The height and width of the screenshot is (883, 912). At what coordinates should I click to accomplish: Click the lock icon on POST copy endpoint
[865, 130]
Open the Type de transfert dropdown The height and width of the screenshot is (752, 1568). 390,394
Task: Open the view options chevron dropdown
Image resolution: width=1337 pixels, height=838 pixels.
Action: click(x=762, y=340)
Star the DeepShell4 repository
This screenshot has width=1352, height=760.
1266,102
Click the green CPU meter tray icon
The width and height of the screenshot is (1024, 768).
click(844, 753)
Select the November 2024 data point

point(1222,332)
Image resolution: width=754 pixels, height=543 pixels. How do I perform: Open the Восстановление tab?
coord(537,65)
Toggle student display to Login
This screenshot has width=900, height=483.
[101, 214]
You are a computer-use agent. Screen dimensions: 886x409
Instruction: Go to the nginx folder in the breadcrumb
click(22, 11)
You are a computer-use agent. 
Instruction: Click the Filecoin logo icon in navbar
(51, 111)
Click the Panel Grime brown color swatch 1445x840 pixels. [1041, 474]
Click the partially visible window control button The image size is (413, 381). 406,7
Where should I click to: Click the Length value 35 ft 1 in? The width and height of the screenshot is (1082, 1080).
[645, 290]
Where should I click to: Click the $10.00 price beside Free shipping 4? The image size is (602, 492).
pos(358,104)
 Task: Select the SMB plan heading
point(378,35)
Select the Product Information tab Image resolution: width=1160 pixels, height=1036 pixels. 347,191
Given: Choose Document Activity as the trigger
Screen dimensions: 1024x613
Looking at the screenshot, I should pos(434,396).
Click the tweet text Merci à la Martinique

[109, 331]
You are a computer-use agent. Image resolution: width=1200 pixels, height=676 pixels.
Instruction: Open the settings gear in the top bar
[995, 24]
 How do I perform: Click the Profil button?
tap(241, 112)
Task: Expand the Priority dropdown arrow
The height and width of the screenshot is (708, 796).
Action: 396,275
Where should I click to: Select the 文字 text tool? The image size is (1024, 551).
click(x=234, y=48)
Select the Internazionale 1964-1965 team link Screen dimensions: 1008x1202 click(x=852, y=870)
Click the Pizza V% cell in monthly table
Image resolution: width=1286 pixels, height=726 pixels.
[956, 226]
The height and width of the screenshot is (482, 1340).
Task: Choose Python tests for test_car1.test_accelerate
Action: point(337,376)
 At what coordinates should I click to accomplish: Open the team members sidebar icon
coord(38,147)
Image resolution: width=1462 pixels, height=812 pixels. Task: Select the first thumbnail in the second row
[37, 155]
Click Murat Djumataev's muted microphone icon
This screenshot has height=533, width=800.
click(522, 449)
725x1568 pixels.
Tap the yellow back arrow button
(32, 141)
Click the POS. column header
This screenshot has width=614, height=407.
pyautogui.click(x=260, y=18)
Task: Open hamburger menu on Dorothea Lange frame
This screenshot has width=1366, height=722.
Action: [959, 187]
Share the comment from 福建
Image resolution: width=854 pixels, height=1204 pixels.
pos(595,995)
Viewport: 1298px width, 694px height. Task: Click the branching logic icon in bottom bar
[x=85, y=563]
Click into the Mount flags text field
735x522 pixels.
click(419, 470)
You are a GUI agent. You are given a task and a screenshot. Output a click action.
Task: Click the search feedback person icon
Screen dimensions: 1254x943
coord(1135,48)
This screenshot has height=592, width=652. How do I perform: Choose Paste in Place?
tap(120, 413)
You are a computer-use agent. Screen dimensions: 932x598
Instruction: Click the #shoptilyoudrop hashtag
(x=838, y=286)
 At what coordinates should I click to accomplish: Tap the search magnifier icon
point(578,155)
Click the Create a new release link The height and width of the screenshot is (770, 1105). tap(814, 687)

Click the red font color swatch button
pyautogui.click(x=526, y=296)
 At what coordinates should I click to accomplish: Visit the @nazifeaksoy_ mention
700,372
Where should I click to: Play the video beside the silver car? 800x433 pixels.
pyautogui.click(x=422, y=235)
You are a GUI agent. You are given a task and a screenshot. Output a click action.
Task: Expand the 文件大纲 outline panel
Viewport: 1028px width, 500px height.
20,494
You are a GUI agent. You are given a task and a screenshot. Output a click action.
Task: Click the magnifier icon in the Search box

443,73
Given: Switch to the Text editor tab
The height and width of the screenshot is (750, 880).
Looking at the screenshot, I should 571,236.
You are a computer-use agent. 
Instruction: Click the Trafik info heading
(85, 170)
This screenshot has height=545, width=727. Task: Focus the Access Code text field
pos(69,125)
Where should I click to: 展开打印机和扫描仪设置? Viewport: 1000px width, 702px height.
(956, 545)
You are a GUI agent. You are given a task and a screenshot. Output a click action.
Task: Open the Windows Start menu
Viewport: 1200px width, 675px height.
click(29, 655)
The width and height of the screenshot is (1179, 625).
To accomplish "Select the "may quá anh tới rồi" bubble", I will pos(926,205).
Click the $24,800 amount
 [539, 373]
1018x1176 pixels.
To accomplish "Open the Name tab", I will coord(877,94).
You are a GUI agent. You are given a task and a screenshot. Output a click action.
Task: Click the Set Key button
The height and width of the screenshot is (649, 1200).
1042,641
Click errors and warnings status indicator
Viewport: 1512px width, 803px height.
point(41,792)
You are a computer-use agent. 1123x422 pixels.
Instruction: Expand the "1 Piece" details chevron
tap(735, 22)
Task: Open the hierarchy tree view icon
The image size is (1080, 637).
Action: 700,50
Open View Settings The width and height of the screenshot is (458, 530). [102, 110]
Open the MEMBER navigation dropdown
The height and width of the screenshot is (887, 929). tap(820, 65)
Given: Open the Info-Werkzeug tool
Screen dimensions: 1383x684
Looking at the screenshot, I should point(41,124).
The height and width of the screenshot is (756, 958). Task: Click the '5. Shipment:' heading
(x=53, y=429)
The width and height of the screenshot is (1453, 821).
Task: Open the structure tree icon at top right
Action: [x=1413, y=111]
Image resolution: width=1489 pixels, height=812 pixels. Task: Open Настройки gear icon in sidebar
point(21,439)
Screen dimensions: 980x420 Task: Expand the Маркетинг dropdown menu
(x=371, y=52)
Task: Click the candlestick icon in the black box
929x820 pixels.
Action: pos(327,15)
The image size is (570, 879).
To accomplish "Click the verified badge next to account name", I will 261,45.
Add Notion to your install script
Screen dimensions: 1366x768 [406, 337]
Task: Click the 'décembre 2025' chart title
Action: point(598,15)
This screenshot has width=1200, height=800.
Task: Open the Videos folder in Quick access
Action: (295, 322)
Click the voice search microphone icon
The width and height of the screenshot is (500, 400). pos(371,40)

═══

Repeat the full set of records above character for character.

The height and width of the screenshot is (883, 912). At what coordinates should I click to accomplish: Click the lock icon on POST copy endpoint
[865, 130]
Open the Type de transfert dropdown The height and width of the screenshot is (752, 1568). 390,394
Task: Open the view options chevron dropdown
Image resolution: width=1337 pixels, height=838 pixels.
Action: click(x=762, y=340)
Star the DeepShell4 repository
This screenshot has width=1352, height=760.
1266,102
Click the green CPU meter tray icon
The width and height of the screenshot is (1024, 768).
click(844, 753)
Select the November 2024 data point

point(1222,332)
Image resolution: width=754 pixels, height=543 pixels. How do I perform: Open the Восстановление tab?
coord(537,65)
Toggle student display to Login
This screenshot has width=900, height=483.
[101, 214]
You are a computer-use agent. Screen dimensions: 886x409
Instruction: Go to the nginx folder in the breadcrumb
click(22, 11)
You are a computer-use agent. 
Instruction: Click the Filecoin logo icon in navbar
(51, 111)
Click the Panel Grime brown color swatch 1445x840 pixels. [1041, 474]
Click the partially visible window control button The image size is (413, 381). 406,7
Where should I click to: Click the Length value 35 ft 1 in? The width and height of the screenshot is (1082, 1080).
[645, 290]
Where should I click to: Click the $10.00 price beside Free shipping 4? The image size is (602, 492).
pos(358,104)
 Task: Select the SMB plan heading
point(378,35)
Select the Product Information tab Image resolution: width=1160 pixels, height=1036 pixels. 347,191
Given: Choose Document Activity as the trigger
Screen dimensions: 1024x613
Looking at the screenshot, I should pos(434,396).
Click the tweet text Merci à la Martinique

[109, 331]
You are a computer-use agent. Image resolution: width=1200 pixels, height=676 pixels.
Instruction: Open the settings gear in the top bar
[995, 24]
 How do I perform: Click the Profil button?
tap(241, 112)
Task: Expand the Priority dropdown arrow
The height and width of the screenshot is (708, 796).
Action: 396,275
Where should I click to: Select the 文字 text tool? The image size is (1024, 551).
click(x=234, y=48)
Select the Internazionale 1964-1965 team link Screen dimensions: 1008x1202 click(x=852, y=870)
Click the Pizza V% cell in monthly table
Image resolution: width=1286 pixels, height=726 pixels.
[956, 226]
The height and width of the screenshot is (482, 1340).
Task: Choose Python tests for test_car1.test_accelerate
Action: point(337,376)
 At what coordinates should I click to accomplish: Open the team members sidebar icon
coord(38,147)
Image resolution: width=1462 pixels, height=812 pixels. Task: Select the first thumbnail in the second row
[37, 155]
Click Murat Djumataev's muted microphone icon
This screenshot has height=533, width=800.
click(522, 449)
725x1568 pixels.
Tap the yellow back arrow button
(32, 141)
Click the POS. column header
This screenshot has width=614, height=407.
pyautogui.click(x=260, y=18)
Task: Open hamburger menu on Dorothea Lange frame
This screenshot has width=1366, height=722.
Action: [959, 187]
Share the comment from 福建
Image resolution: width=854 pixels, height=1204 pixels.
pos(595,995)
Viewport: 1298px width, 694px height. Task: Click the branching logic icon in bottom bar
[x=85, y=563]
Click into the Mount flags text field
735x522 pixels.
click(419, 470)
You are a GUI agent. You are given a task and a screenshot. Output a click action.
Task: Click the search feedback person icon
Screen dimensions: 1254x943
coord(1135,48)
This screenshot has height=592, width=652. How do I perform: Choose Paste in Place?
tap(120, 413)
You are a computer-use agent. Screen dimensions: 932x598
Instruction: Click the #shoptilyoudrop hashtag
(x=838, y=286)
 At what coordinates should I click to accomplish: Tap the search magnifier icon
point(578,155)
Click the Create a new release link The height and width of the screenshot is (770, 1105). tap(814, 687)

Click the red font color swatch button
pyautogui.click(x=526, y=296)
 At what coordinates should I click to accomplish: Visit the @nazifeaksoy_ mention
700,372
Where should I click to: Play the video beside the silver car? 800x433 pixels.
pyautogui.click(x=422, y=235)
You are a GUI agent. You are given a task and a screenshot. Output a click action.
Task: Expand the 文件大纲 outline panel
Viewport: 1028px width, 500px height.
20,494
You are a GUI agent. You are given a task and a screenshot. Output a click action.
Task: Click the magnifier icon in the Search box

443,73
Given: Switch to the Text editor tab
The height and width of the screenshot is (750, 880).
Looking at the screenshot, I should 571,236.
You are a computer-use agent. 
Instruction: Click the Trafik info heading
(85, 170)
This screenshot has height=545, width=727. Task: Focus the Access Code text field
pos(69,125)
Where should I click to: 展开打印机和扫描仪设置? Viewport: 1000px width, 702px height.
(956, 545)
You are a GUI agent. You are given a task and a screenshot. Output a click action.
Task: Open the Windows Start menu
Viewport: 1200px width, 675px height.
click(29, 655)
The width and height of the screenshot is (1179, 625).
To accomplish "Select the "may quá anh tới rồi" bubble", I will pos(926,205).
Click the $24,800 amount
 [539, 373]
1018x1176 pixels.
To accomplish "Open the Name tab", I will coord(877,94).
You are a GUI agent. You are given a task and a screenshot. Output a click action.
Task: Click the Set Key button
The height and width of the screenshot is (649, 1200).
1042,641
Click errors and warnings status indicator
Viewport: 1512px width, 803px height.
point(41,792)
You are a computer-use agent. 1123x422 pixels.
Instruction: Expand the "1 Piece" details chevron
tap(735, 22)
Task: Open the hierarchy tree view icon
The image size is (1080, 637).
Action: 700,50
Open View Settings The width and height of the screenshot is (458, 530). [102, 110]
Open the MEMBER navigation dropdown
The height and width of the screenshot is (887, 929). tap(820, 65)
Given: Open the Info-Werkzeug tool
Screen dimensions: 1383x684
Looking at the screenshot, I should point(41,124).
The height and width of the screenshot is (756, 958). Task: Click the '5. Shipment:' heading
(x=53, y=429)
The width and height of the screenshot is (1453, 821).
Task: Open the structure tree icon at top right
Action: [x=1413, y=111]
Image resolution: width=1489 pixels, height=812 pixels. Task: Open Настройки gear icon in sidebar
point(21,439)
Screen dimensions: 980x420 Task: Expand the Маркетинг dropdown menu
(x=371, y=52)
Task: Click the candlestick icon in the black box
929x820 pixels.
Action: pos(327,15)
The image size is (570, 879).
To accomplish "Click the verified badge next to account name", I will 261,45.
Add Notion to your install script
Screen dimensions: 1366x768 [406, 337]
Task: Click the 'décembre 2025' chart title
Action: point(598,15)
This screenshot has width=1200, height=800.
Task: Open the Videos folder in Quick access
Action: (295, 322)
Click the voice search microphone icon
The width and height of the screenshot is (500, 400). pos(371,40)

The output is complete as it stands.